Task details: Can the data below be set down again exactly, line for line?

■ ■ ■ ■

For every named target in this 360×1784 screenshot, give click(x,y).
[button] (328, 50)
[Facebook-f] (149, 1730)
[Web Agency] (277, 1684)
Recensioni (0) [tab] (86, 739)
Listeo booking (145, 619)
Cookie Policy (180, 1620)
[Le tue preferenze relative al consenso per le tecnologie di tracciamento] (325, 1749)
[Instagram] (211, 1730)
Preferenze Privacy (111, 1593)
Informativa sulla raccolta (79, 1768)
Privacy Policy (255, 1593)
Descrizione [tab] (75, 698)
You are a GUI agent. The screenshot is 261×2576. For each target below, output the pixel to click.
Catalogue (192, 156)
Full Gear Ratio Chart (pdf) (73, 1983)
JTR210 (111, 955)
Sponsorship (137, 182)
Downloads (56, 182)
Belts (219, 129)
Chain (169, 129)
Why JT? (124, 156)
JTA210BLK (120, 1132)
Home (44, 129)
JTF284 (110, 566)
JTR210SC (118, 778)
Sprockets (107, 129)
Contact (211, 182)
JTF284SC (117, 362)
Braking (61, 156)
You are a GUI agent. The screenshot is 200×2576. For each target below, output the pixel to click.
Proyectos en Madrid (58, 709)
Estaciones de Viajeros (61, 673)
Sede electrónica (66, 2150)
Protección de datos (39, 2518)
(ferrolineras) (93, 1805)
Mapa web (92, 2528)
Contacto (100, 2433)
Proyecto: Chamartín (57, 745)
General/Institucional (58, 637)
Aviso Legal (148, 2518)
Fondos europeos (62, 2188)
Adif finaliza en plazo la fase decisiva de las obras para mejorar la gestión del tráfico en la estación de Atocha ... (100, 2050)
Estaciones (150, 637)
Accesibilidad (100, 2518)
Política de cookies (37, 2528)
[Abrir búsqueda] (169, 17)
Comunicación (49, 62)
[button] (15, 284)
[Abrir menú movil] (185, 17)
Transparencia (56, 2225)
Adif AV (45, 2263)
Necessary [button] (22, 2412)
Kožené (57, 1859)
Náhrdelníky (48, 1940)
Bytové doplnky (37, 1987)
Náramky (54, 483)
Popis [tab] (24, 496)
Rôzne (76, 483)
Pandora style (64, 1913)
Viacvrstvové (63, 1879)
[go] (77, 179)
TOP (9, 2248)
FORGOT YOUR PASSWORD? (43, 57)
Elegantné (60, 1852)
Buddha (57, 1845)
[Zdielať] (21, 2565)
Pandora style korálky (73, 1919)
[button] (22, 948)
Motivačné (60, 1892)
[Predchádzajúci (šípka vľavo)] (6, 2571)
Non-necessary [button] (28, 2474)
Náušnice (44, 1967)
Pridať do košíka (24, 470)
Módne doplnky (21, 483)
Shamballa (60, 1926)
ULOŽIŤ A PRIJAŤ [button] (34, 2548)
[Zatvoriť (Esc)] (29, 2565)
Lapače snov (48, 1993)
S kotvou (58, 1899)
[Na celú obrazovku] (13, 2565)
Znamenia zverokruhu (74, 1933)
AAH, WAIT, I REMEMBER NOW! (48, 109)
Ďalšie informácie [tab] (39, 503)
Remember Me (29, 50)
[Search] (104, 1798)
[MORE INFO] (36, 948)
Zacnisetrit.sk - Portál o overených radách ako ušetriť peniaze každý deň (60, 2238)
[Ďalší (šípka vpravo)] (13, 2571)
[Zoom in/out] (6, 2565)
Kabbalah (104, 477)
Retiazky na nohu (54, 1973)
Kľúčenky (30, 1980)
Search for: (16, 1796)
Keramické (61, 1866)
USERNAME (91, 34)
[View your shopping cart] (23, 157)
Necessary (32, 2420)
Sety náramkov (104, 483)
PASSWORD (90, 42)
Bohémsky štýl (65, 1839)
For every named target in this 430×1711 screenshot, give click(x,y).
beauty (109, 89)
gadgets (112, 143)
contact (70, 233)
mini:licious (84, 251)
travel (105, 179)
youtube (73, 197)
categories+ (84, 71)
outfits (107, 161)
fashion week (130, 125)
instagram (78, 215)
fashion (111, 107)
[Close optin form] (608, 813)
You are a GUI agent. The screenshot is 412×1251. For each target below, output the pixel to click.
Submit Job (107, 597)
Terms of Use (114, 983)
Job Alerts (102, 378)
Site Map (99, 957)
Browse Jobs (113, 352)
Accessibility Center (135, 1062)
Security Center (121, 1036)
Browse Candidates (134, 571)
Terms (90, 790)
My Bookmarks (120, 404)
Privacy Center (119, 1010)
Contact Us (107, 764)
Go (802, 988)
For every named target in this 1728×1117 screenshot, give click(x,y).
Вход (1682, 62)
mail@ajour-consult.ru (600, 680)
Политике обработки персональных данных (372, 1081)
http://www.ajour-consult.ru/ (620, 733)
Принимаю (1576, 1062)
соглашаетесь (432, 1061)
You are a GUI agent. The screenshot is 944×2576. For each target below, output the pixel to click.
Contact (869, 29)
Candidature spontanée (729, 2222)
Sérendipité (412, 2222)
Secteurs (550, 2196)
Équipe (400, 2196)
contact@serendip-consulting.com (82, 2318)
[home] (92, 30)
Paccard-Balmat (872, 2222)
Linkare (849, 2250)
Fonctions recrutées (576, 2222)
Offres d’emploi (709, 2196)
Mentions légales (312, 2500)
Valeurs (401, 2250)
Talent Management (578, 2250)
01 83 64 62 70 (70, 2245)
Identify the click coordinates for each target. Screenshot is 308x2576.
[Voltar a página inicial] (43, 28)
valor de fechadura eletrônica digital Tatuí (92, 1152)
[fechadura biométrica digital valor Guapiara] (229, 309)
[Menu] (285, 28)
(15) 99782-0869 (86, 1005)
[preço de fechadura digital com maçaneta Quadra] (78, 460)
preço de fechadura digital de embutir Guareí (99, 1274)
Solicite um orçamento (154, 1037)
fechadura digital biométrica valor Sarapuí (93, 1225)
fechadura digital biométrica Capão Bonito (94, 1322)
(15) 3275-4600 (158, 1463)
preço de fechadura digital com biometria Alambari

■ ■ ■ ■

Output:
For every named target in this 360×1784 screenshot, give click(x,y).
[button] (328, 50)
[Facebook-f] (149, 1730)
[Web Agency] (277, 1684)
Recensioni (0) [tab] (86, 739)
Listeo booking (145, 619)
Cookie Policy (180, 1620)
[Le tue preferenze relative al consenso per le tecnologie di tracciamento] (325, 1749)
[Instagram] (211, 1730)
Preferenze Privacy (111, 1593)
Informativa sulla raccolta (79, 1768)
Privacy Policy (255, 1593)
Descrizione [tab] (75, 698)
You are a GUI agent. The screenshot is 261×2576. For each target below, output the pixel to click.
Catalogue (192, 156)
Full Gear Ratio Chart (pdf) (73, 1983)
JTR210 (111, 955)
Sponsorship (137, 182)
Downloads (56, 182)
Belts (219, 129)
Chain (169, 129)
Why JT? (124, 156)
JTA210BLK (120, 1132)
Home (44, 129)
JTF284 (110, 566)
JTR210SC (118, 778)
Sprockets (107, 129)
Contact (211, 182)
JTF284SC (117, 362)
Braking (61, 156)
You are a GUI agent. The screenshot is 200×2576. For each target below, output the pixel to click.
Proyectos en Madrid (58, 709)
Estaciones de Viajeros (61, 673)
Sede electrónica (66, 2150)
Protección de datos (39, 2518)
(ferrolineras) (93, 1805)
Mapa web (92, 2528)
Contacto (100, 2433)
Proyecto: Chamartín (57, 745)
General/Institucional (58, 637)
Aviso Legal (148, 2518)
Fondos europeos (62, 2188)
Adif finaliza en plazo la fase decisiva de las obras para mejorar la gestión del tráfico en la estación de Atocha ... (100, 2050)
Estaciones (150, 637)
Accesibilidad (100, 2518)
Política de cookies (37, 2528)
[Abrir búsqueda] (169, 17)
Comunicación (49, 62)
[button] (15, 284)
[Abrir menú movil] (185, 17)
Transparencia (56, 2225)
Adif AV (45, 2263)
Necessary [button] (22, 2412)
Kožené (57, 1859)
Náhrdelníky (48, 1940)
Bytové doplnky (37, 1987)
Náramky (54, 483)
Popis [tab] (24, 496)
Rôzne (76, 483)
Pandora style (64, 1913)
Viacvrstvové (63, 1879)
[go] (77, 179)
TOP (9, 2248)
FORGOT YOUR PASSWORD? (43, 57)
Elegantné (60, 1852)
Buddha (57, 1845)
[Zdielať] (21, 2565)
Pandora style korálky (73, 1919)
[button] (22, 948)
Motivačné (60, 1892)
[Predchádzajúci (šípka vľavo)] (6, 2571)
Non-necessary [button] (28, 2474)
Náušnice (44, 1967)
Pridať do košíka (24, 470)
Módne doplnky (21, 483)
Shamballa (60, 1926)
ULOŽIŤ A PRIJAŤ [button] (34, 2548)
[Zatvoriť (Esc)] (29, 2565)
Lapače snov (48, 1993)
S kotvou (58, 1899)
[Na celú obrazovku] (13, 2565)
Znamenia zverokruhu (74, 1933)
AAH, WAIT, I REMEMBER NOW! (48, 109)
Ďalšie informácie [tab] (39, 503)
Remember Me (29, 50)
[Search] (104, 1798)
[MORE INFO] (36, 948)
Zacnisetrit.sk - Portál o overených radách ako ušetriť peniaze každý deň (60, 2238)
[Ďalší (šípka vpravo)] (13, 2571)
[Zoom in/out] (6, 2565)
Kabbalah (104, 477)
Retiazky na nohu (54, 1973)
Kľúčenky (30, 1980)
Search for: (16, 1796)
Keramické (61, 1866)
USERNAME (91, 34)
[View your shopping cart] (23, 157)
Necessary (32, 2420)
Sety náramkov (104, 483)
PASSWORD (90, 42)
Bohémsky štýl (65, 1839)
For every named target in this 430×1711 screenshot, give click(x,y).
beauty (109, 89)
gadgets (112, 143)
contact (70, 233)
mini:licious (84, 251)
travel (105, 179)
youtube (73, 197)
categories+ (84, 71)
outfits (107, 161)
fashion week (130, 125)
instagram (78, 215)
fashion (111, 107)
[Close optin form] (608, 813)
You are a GUI agent. The screenshot is 412×1251. For each target below, output the pixel to click.
Submit Job (107, 597)
Terms of Use (114, 983)
Job Alerts (102, 378)
Site Map (99, 957)
Browse Jobs (113, 352)
Accessibility Center (135, 1062)
Security Center (121, 1036)
Browse Candidates (134, 571)
Terms (90, 790)
My Bookmarks (120, 404)
Privacy Center (119, 1010)
Contact Us (107, 764)
Go (802, 988)
For every named target in this 1728×1117 screenshot, give click(x,y).
Вход (1682, 62)
mail@ajour-consult.ru (600, 680)
Политике обработки персональных данных (372, 1081)
http://www.ajour-consult.ru/ (620, 733)
Принимаю (1576, 1062)
соглашаетесь (432, 1061)
You are a GUI agent. The screenshot is 944×2576. For each target below, output the pixel to click.
Contact (869, 29)
Candidature spontanée (729, 2222)
Sérendipité (412, 2222)
Secteurs (550, 2196)
Équipe (400, 2196)
contact@serendip-consulting.com (82, 2318)
[home] (92, 30)
Paccard-Balmat (872, 2222)
Linkare (849, 2250)
Fonctions recrutées (576, 2222)
Offres d’emploi (709, 2196)
Mentions légales (312, 2500)
Valeurs (401, 2250)
Talent Management (578, 2250)
01 83 64 62 70 (70, 2245)
Identify the click coordinates for each target. Screenshot is 308x2576.
[Voltar a página inicial] (43, 28)
valor de fechadura eletrônica digital Tatuí (92, 1152)
[fechadura biométrica digital valor Guapiara] (229, 309)
[Menu] (285, 28)
(15) 99782-0869 (86, 1005)
[preço de fechadura digital com maçaneta Quadra] (78, 460)
preço de fechadura digital de embutir Guareí (99, 1274)
Solicite um orçamento (154, 1037)
fechadura digital biométrica valor Sarapuí (93, 1225)
fechadura digital biométrica Capão Bonito (94, 1322)
(15) 3275-4600 (158, 1463)
preço de fechadura digital com biometria Alambari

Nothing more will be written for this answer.